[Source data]
____
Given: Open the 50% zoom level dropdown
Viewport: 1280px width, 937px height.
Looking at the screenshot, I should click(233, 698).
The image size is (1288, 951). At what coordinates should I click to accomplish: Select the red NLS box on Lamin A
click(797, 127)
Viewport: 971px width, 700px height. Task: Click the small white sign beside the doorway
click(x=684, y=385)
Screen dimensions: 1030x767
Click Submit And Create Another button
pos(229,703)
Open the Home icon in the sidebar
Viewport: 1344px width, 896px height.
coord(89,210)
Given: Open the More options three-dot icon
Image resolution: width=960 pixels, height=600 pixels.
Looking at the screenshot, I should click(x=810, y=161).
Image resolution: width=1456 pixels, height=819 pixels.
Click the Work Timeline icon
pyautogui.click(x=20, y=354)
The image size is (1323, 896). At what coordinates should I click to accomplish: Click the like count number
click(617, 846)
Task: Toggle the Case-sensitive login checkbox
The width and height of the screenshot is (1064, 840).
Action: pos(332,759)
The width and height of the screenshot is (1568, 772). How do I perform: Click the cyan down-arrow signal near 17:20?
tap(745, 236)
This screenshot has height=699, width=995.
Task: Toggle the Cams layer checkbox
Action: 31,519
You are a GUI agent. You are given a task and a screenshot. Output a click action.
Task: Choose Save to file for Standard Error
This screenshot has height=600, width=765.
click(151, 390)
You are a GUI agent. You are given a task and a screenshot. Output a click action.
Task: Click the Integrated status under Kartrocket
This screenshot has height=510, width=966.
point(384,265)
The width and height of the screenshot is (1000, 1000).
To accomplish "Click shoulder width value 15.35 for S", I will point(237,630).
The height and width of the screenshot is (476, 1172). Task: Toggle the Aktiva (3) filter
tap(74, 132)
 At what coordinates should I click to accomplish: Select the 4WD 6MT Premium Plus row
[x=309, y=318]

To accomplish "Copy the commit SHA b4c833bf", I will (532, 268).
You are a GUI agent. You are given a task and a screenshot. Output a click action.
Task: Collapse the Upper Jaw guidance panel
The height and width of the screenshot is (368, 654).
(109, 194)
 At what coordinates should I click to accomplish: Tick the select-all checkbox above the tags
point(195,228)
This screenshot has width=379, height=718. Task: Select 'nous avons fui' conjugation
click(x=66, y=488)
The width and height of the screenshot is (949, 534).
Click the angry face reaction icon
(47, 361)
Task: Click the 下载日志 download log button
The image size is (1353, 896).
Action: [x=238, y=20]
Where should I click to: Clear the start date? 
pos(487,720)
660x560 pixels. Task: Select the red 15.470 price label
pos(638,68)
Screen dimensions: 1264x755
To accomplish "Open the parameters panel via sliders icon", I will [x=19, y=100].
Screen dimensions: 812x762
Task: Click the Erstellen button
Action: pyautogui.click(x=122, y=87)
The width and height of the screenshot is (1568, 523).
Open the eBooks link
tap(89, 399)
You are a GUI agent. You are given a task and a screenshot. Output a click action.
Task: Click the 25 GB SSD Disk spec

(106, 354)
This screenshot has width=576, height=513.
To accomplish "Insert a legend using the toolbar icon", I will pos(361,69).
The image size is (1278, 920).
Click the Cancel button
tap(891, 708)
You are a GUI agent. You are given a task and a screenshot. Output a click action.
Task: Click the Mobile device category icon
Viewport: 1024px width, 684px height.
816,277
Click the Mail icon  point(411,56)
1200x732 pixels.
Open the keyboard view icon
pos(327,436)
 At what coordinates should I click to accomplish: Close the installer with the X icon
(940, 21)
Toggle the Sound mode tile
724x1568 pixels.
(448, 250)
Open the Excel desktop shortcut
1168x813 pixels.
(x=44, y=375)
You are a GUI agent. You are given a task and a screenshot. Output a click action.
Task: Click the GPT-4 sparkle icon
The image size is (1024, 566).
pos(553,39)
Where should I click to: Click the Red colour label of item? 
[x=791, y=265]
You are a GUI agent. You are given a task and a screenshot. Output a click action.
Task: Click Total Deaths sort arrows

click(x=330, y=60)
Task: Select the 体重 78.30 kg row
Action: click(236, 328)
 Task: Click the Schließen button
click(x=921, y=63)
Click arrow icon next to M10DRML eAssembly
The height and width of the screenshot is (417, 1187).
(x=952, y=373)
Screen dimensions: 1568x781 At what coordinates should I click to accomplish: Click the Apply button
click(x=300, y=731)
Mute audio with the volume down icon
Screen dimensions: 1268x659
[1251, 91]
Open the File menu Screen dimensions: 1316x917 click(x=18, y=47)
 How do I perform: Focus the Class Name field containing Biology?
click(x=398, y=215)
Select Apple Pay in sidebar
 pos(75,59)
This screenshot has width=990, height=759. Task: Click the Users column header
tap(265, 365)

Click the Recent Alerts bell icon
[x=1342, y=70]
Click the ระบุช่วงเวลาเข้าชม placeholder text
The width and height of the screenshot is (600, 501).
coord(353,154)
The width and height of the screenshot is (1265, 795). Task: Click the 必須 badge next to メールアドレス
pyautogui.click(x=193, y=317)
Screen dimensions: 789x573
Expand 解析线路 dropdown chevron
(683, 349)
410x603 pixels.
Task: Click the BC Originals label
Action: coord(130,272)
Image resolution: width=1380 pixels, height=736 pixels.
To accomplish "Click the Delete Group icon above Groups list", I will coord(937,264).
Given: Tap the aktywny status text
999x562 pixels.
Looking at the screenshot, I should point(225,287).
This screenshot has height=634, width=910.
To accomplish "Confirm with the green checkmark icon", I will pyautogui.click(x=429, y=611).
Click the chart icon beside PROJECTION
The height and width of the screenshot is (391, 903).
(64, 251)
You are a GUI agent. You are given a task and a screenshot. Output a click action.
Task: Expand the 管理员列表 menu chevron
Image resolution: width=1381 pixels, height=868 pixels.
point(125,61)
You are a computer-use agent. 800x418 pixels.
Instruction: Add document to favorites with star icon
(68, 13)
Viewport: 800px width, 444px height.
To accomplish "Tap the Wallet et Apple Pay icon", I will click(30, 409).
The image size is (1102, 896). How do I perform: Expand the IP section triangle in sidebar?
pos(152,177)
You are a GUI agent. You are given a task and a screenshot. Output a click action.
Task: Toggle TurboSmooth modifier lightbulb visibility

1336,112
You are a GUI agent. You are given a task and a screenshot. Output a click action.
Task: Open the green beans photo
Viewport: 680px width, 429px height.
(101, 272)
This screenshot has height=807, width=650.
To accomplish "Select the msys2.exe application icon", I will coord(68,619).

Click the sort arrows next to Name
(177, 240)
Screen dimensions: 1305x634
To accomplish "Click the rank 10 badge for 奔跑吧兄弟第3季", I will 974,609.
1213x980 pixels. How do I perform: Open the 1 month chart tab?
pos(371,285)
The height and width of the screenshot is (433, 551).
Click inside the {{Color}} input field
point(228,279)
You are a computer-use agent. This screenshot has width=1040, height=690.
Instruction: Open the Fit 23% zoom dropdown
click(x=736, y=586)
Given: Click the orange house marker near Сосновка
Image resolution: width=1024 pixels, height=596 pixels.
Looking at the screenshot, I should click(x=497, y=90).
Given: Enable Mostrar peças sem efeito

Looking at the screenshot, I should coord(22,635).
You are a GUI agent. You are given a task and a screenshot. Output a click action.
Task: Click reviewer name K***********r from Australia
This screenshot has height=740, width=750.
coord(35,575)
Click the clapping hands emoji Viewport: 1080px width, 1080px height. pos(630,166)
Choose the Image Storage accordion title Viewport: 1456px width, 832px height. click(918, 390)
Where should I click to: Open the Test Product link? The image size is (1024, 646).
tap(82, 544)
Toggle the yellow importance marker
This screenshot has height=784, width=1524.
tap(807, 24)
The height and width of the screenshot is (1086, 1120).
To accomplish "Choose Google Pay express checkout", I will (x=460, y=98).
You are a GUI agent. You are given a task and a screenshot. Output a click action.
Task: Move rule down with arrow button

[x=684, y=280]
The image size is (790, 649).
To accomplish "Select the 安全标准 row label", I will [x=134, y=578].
____
Write out each line above that contains the word "Choose".

Result below:
Task: Choose Save to file for Standard Error
Choose the Image Storage accordion title Viewport: 1456px width, 832px height. click(918, 390)
To accomplish "Choose Google Pay express checkout", I will (x=460, y=98).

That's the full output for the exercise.